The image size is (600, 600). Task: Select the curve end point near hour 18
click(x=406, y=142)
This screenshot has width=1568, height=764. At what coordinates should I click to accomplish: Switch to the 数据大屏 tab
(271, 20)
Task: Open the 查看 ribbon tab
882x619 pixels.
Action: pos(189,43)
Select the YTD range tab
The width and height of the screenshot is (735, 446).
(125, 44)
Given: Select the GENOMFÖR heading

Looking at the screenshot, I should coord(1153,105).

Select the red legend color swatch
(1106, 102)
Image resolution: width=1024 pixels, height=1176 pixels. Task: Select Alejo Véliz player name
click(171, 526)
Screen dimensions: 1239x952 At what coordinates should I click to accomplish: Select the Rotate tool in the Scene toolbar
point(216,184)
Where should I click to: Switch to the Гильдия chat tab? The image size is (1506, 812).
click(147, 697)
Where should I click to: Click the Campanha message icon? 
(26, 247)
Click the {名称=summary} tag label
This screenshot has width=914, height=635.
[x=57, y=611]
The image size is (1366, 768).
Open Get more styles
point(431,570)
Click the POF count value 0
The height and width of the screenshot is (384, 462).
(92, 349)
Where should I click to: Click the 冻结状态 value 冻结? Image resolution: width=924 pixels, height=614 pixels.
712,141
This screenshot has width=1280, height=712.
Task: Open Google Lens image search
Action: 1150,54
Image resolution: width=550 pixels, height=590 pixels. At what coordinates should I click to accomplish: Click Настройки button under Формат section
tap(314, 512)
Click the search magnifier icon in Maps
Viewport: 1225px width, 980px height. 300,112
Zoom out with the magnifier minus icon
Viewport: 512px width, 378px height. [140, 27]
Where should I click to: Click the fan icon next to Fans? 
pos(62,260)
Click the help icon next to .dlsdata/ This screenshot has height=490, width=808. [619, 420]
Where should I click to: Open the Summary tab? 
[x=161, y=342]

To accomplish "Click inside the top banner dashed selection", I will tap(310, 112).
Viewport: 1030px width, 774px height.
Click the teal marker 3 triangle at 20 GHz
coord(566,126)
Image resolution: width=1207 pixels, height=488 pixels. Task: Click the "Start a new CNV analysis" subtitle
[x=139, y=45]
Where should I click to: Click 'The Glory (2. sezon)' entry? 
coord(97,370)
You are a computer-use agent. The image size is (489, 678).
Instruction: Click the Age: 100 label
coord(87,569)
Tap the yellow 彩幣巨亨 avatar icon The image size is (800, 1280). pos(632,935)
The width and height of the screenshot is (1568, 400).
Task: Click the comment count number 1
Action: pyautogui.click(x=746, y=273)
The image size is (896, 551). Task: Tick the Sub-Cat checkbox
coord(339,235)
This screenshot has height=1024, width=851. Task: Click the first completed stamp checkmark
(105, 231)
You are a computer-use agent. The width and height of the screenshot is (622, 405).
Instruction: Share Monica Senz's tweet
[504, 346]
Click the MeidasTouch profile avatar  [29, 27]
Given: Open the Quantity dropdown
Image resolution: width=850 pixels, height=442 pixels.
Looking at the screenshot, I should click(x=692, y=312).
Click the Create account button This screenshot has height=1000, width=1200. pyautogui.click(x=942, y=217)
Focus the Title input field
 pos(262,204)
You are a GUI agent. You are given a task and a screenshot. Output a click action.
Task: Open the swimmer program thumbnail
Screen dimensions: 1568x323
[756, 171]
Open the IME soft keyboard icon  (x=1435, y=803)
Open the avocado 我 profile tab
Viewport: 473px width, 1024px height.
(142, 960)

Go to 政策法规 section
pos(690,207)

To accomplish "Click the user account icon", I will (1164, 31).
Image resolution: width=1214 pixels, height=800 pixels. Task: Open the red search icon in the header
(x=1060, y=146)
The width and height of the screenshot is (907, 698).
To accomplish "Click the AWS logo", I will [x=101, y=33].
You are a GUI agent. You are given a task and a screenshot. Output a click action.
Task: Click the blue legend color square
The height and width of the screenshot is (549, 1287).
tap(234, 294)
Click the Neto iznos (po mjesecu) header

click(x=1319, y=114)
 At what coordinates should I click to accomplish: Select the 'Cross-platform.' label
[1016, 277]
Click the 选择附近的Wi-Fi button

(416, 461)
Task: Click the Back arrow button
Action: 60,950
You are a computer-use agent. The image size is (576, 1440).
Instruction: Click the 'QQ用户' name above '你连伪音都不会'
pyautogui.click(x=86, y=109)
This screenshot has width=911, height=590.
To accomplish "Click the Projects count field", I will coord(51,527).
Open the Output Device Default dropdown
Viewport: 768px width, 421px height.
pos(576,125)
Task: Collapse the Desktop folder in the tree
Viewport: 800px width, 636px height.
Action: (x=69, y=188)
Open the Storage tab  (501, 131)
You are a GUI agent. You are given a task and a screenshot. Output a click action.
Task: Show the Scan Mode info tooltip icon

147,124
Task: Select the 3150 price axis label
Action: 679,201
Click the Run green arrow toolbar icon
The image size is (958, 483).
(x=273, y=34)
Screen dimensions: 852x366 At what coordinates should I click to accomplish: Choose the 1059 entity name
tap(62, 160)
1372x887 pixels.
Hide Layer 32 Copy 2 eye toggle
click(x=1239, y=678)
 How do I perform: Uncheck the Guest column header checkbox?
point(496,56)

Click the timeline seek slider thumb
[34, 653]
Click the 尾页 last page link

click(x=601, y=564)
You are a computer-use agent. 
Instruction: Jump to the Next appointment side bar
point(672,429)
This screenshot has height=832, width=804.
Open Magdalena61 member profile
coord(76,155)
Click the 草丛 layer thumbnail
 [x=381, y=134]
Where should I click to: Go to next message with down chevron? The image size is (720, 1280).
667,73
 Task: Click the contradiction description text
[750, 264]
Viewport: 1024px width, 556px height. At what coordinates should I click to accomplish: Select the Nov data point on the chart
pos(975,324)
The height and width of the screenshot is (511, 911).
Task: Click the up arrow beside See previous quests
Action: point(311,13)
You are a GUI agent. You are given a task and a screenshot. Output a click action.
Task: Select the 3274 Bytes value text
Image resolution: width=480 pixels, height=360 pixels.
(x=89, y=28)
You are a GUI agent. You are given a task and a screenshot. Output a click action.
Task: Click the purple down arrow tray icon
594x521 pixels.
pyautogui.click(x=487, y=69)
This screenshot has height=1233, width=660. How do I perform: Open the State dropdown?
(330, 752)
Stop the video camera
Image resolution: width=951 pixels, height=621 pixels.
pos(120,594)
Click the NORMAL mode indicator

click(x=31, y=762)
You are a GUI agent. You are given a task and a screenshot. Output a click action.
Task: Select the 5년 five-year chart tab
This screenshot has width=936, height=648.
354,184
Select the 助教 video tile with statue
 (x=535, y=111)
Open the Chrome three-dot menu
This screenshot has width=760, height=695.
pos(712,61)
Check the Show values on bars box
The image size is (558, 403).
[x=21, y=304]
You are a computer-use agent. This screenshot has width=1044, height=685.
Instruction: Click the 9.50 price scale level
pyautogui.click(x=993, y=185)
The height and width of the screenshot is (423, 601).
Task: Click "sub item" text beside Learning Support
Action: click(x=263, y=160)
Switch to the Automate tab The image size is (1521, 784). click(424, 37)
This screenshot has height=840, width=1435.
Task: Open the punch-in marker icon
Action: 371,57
━━━━━━
▶ [Assigned task]: Exact copies of all the records are to be printed.

▶ [Answer to this exercise]:
The image size is (600, 600). Task: Select the curve end point near hour 18
click(x=406, y=142)
This screenshot has width=1568, height=764. At what coordinates should I click to accomplish: Switch to the 数据大屏 tab
(271, 20)
Task: Open the 查看 ribbon tab
882x619 pixels.
Action: pos(189,43)
Select the YTD range tab
The width and height of the screenshot is (735, 446).
(125, 44)
Given: Select the GENOMFÖR heading

Looking at the screenshot, I should coord(1153,105).

Select the red legend color swatch
(1106, 102)
Image resolution: width=1024 pixels, height=1176 pixels. Task: Select Alejo Véliz player name
click(171, 526)
Screen dimensions: 1239x952 At what coordinates should I click to accomplish: Select the Rotate tool in the Scene toolbar
point(216,184)
Where should I click to: Switch to the Гильдия chat tab? The image size is (1506, 812).
click(147, 697)
Where should I click to: Click the Campanha message icon? 
(26, 247)
Click the {名称=summary} tag label
This screenshot has width=914, height=635.
[x=57, y=611]
The image size is (1366, 768).
Open Get more styles
point(431,570)
Click the POF count value 0
The height and width of the screenshot is (384, 462).
(92, 349)
Where should I click to: Click the 冻结状态 value 冻结? Image resolution: width=924 pixels, height=614 pixels.
712,141
This screenshot has width=1280, height=712.
Task: Open Google Lens image search
Action: 1150,54
Image resolution: width=550 pixels, height=590 pixels. At what coordinates should I click to accomplish: Click Настройки button under Формат section
tap(314, 512)
Click the search magnifier icon in Maps
Viewport: 1225px width, 980px height. 300,112
Zoom out with the magnifier minus icon
Viewport: 512px width, 378px height. [140, 27]
Where should I click to: Click the fan icon next to Fans? 
pos(62,260)
Click the help icon next to .dlsdata/ This screenshot has height=490, width=808. [619, 420]
Where should I click to: Open the Summary tab? 
[x=161, y=342]

To accomplish "Click inside the top banner dashed selection", I will tap(310, 112).
Viewport: 1030px width, 774px height.
Click the teal marker 3 triangle at 20 GHz
coord(566,126)
Image resolution: width=1207 pixels, height=488 pixels. Task: Click the "Start a new CNV analysis" subtitle
[x=139, y=45]
Where should I click to: Click 'The Glory (2. sezon)' entry? 
coord(97,370)
You are a computer-use agent. The image size is (489, 678).
Instruction: Click the Age: 100 label
coord(87,569)
Tap the yellow 彩幣巨亨 avatar icon The image size is (800, 1280). pos(632,935)
The width and height of the screenshot is (1568, 400).
Task: Click the comment count number 1
Action: pyautogui.click(x=746, y=273)
The image size is (896, 551). Task: Tick the Sub-Cat checkbox
coord(339,235)
This screenshot has height=1024, width=851. Task: Click the first completed stamp checkmark
(105, 231)
You are a computer-use agent. The width and height of the screenshot is (622, 405).
Instruction: Share Monica Senz's tweet
[504, 346]
Click the MeidasTouch profile avatar  [29, 27]
Given: Open the Quantity dropdown
Image resolution: width=850 pixels, height=442 pixels.
Looking at the screenshot, I should click(x=692, y=312).
Click the Create account button This screenshot has height=1000, width=1200. pyautogui.click(x=942, y=217)
Focus the Title input field
 pos(262,204)
You are a GUI agent. You are given a task and a screenshot. Output a click action.
Task: Open the swimmer program thumbnail
Screen dimensions: 1568x323
[756, 171]
Open the IME soft keyboard icon  (x=1435, y=803)
Open the avocado 我 profile tab
Viewport: 473px width, 1024px height.
(142, 960)

Go to 政策法规 section
pos(690,207)

To accomplish "Click the user account icon", I will (1164, 31).
Image resolution: width=1214 pixels, height=800 pixels. Task: Open the red search icon in the header
(x=1060, y=146)
The width and height of the screenshot is (907, 698).
To accomplish "Click the AWS logo", I will [x=101, y=33].
You are a GUI agent. You are given a task and a screenshot. Output a click action.
Task: Click the blue legend color square
The height and width of the screenshot is (549, 1287).
tap(234, 294)
Click the Neto iznos (po mjesecu) header

click(x=1319, y=114)
 At what coordinates should I click to accomplish: Select the 'Cross-platform.' label
[1016, 277]
Click the 选择附近的Wi-Fi button

(416, 461)
Task: Click the Back arrow button
Action: 60,950
You are a computer-use agent. The image size is (576, 1440).
Instruction: Click the 'QQ用户' name above '你连伪音都不会'
pyautogui.click(x=86, y=109)
This screenshot has width=911, height=590.
To accomplish "Click the Projects count field", I will coord(51,527).
Open the Output Device Default dropdown
Viewport: 768px width, 421px height.
pos(576,125)
Task: Collapse the Desktop folder in the tree
Viewport: 800px width, 636px height.
Action: (x=69, y=188)
Open the Storage tab  (501, 131)
You are a GUI agent. You are given a task and a screenshot. Output a click action.
Task: Show the Scan Mode info tooltip icon

147,124
Task: Select the 3150 price axis label
Action: 679,201
Click the Run green arrow toolbar icon
The image size is (958, 483).
(x=273, y=34)
Screen dimensions: 852x366 At what coordinates should I click to accomplish: Choose the 1059 entity name
tap(62, 160)
1372x887 pixels.
Hide Layer 32 Copy 2 eye toggle
click(x=1239, y=678)
 How do I perform: Uncheck the Guest column header checkbox?
point(496,56)

Click the timeline seek slider thumb
[34, 653]
Click the 尾页 last page link

click(x=601, y=564)
You are a computer-use agent. 
Instruction: Jump to the Next appointment side bar
point(672,429)
This screenshot has height=832, width=804.
Open Magdalena61 member profile
coord(76,155)
Click the 草丛 layer thumbnail
 [x=381, y=134]
Where should I click to: Go to next message with down chevron? The image size is (720, 1280).
667,73
 Task: Click the contradiction description text
[750, 264]
Viewport: 1024px width, 556px height. At what coordinates should I click to accomplish: Select the Nov data point on the chart
pos(975,324)
The height and width of the screenshot is (511, 911).
Task: Click the up arrow beside See previous quests
Action: point(311,13)
You are a GUI agent. You are given a task and a screenshot. Output a click action.
Task: Select the 3274 Bytes value text
Image resolution: width=480 pixels, height=360 pixels.
(x=89, y=28)
You are a GUI agent. You are given a task and a screenshot. Output a click action.
Task: Click the purple down arrow tray icon
594x521 pixels.
pyautogui.click(x=487, y=69)
This screenshot has height=1233, width=660. How do I perform: Open the State dropdown?
(330, 752)
Stop the video camera
Image resolution: width=951 pixels, height=621 pixels.
pos(120,594)
Click the NORMAL mode indicator

click(x=31, y=762)
You are a GUI agent. You are given a task and a screenshot. Output a click action.
Task: Select the 5년 five-year chart tab
This screenshot has width=936, height=648.
354,184
Select the 助教 video tile with statue
 (x=535, y=111)
Open the Chrome three-dot menu
This screenshot has width=760, height=695.
pos(712,61)
Check the Show values on bars box
The image size is (558, 403).
[x=21, y=304]
You are a computer-use agent. This screenshot has width=1044, height=685.
Instruction: Click the 9.50 price scale level
pyautogui.click(x=993, y=185)
The height and width of the screenshot is (423, 601).
Task: Click "sub item" text beside Learning Support
Action: click(x=263, y=160)
Switch to the Automate tab The image size is (1521, 784). click(424, 37)
This screenshot has height=840, width=1435.
Task: Open the punch-in marker icon
Action: 371,57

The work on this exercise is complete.